TASK ITEM: Go through the records and show each line where the word "computer" occurs.

EXERCISE MATERIAL:
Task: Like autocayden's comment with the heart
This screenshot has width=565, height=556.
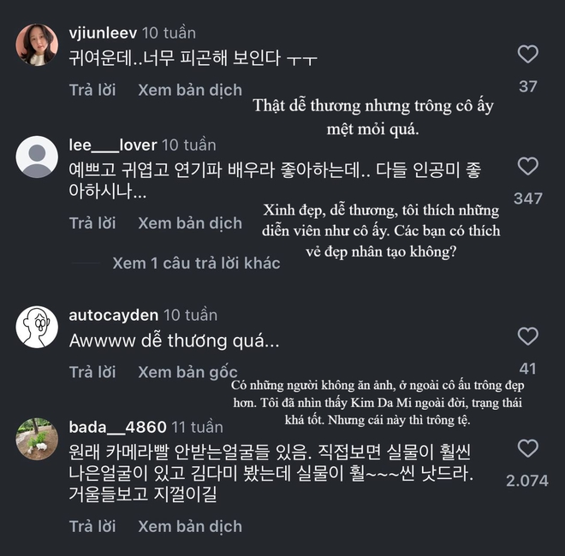Action: 528,336
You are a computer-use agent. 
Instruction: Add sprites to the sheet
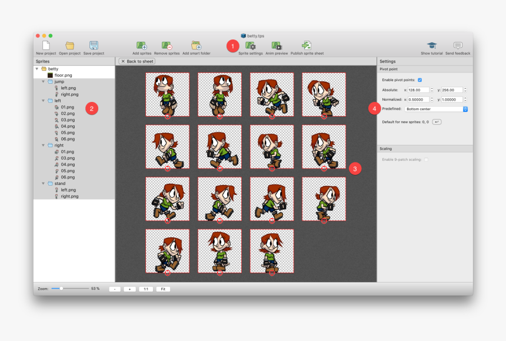point(141,45)
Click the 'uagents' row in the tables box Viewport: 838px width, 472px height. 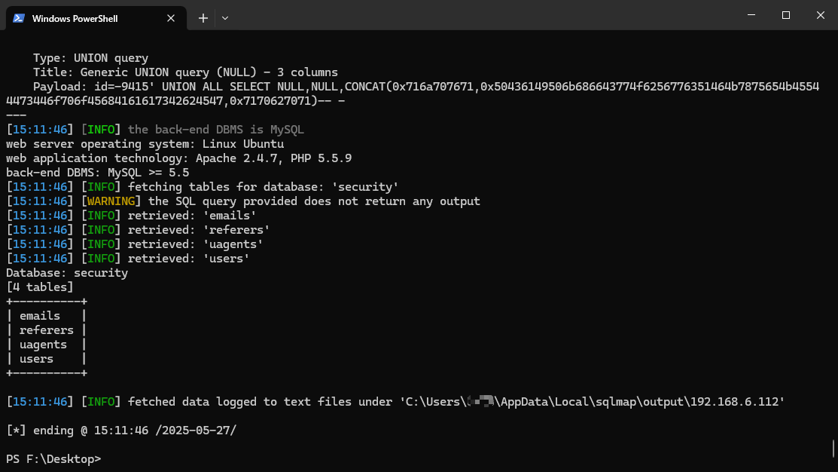pyautogui.click(x=44, y=345)
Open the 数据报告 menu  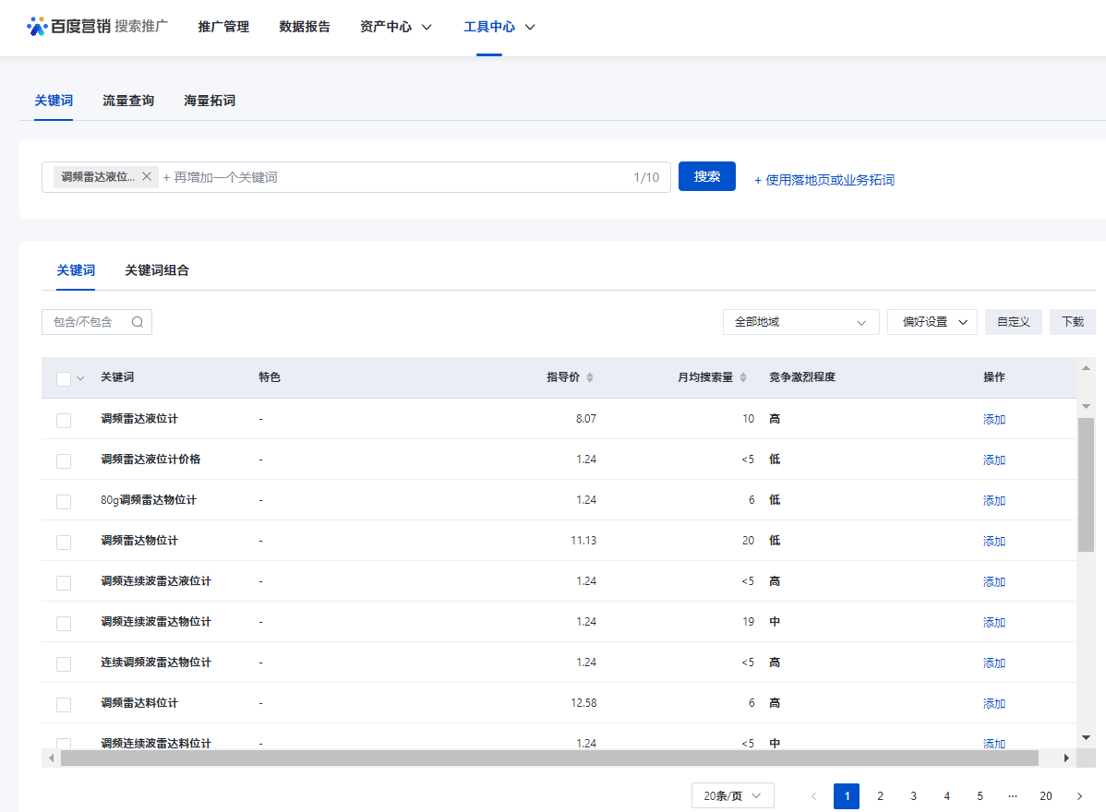pos(305,27)
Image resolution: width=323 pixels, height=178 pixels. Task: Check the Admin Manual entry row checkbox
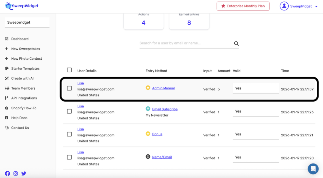pyautogui.click(x=69, y=88)
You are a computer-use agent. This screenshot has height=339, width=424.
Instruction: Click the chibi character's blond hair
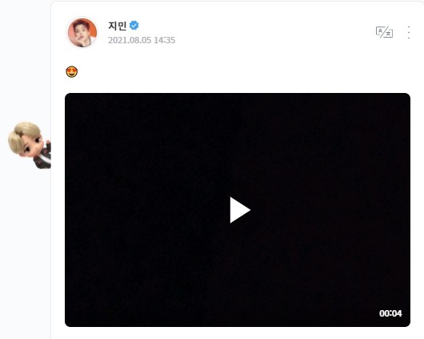click(x=23, y=134)
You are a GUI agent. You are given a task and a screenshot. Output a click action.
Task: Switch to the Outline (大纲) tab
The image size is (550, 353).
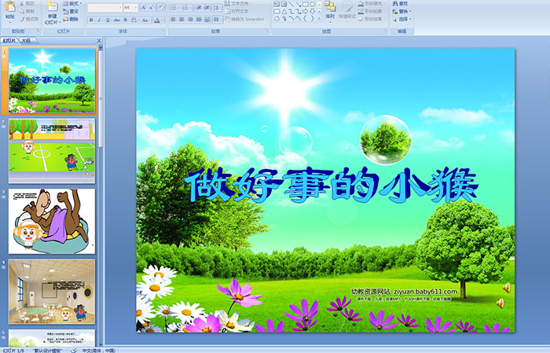(x=26, y=40)
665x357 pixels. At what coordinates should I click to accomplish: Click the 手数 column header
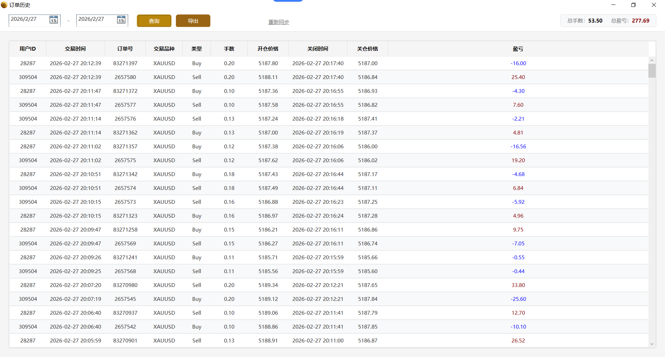tap(229, 49)
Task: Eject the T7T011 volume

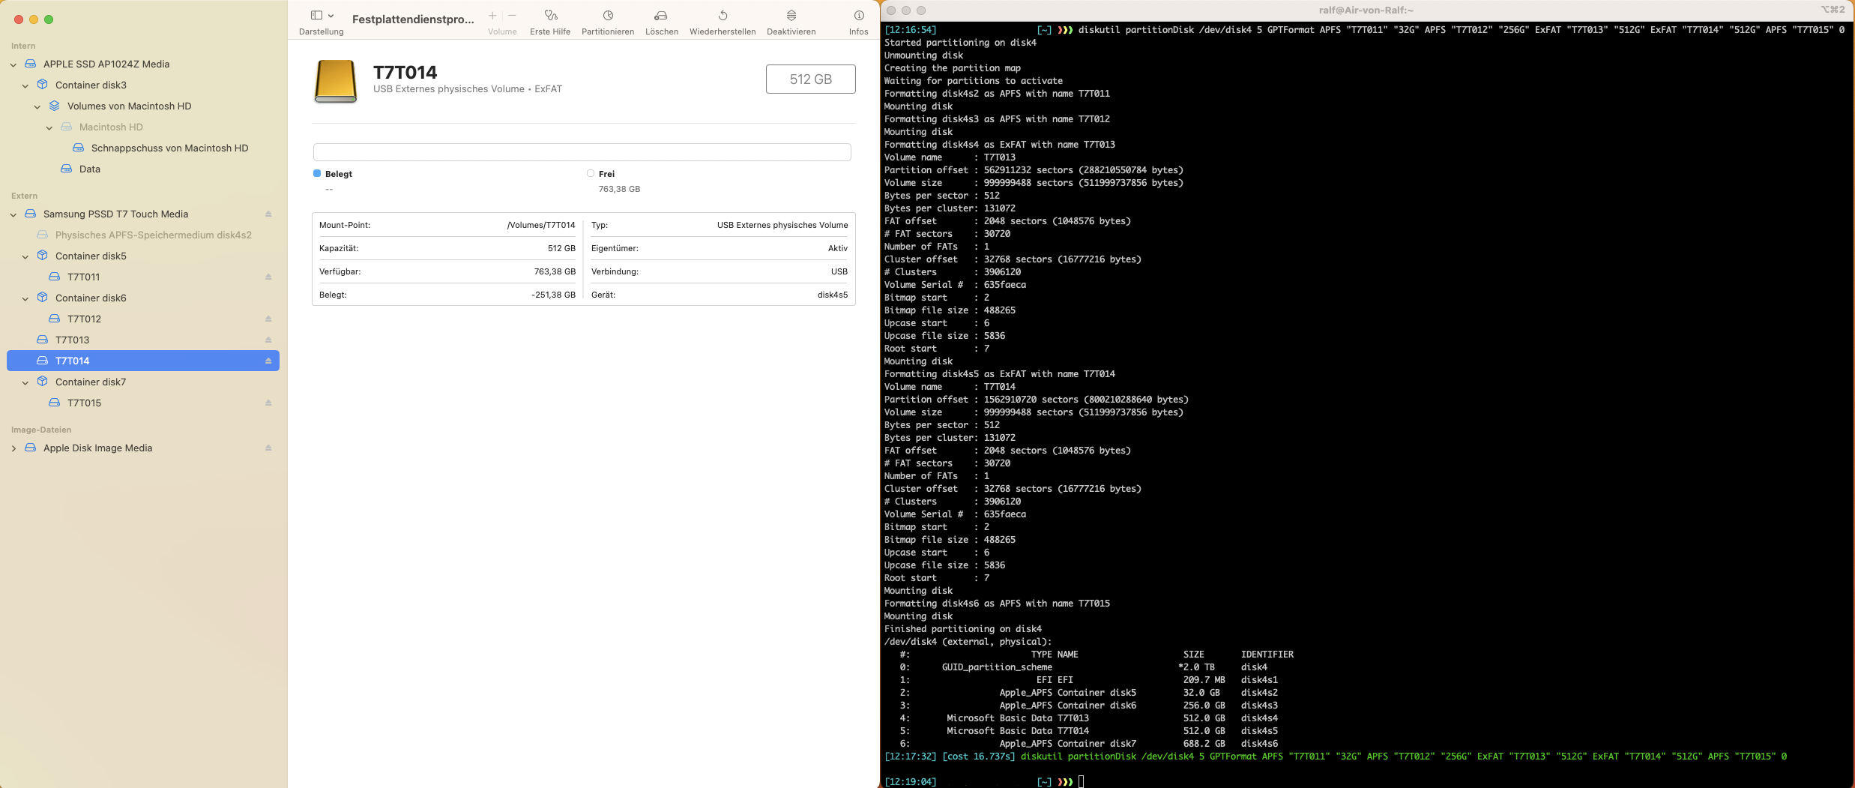Action: point(268,277)
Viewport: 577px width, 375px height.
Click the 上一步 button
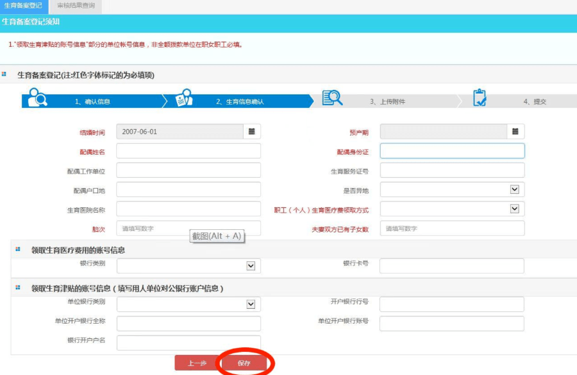pos(196,363)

SOLUTION:
You are a computer-use agent. 
You are a computer-use agent. This screenshot has height=339, width=424.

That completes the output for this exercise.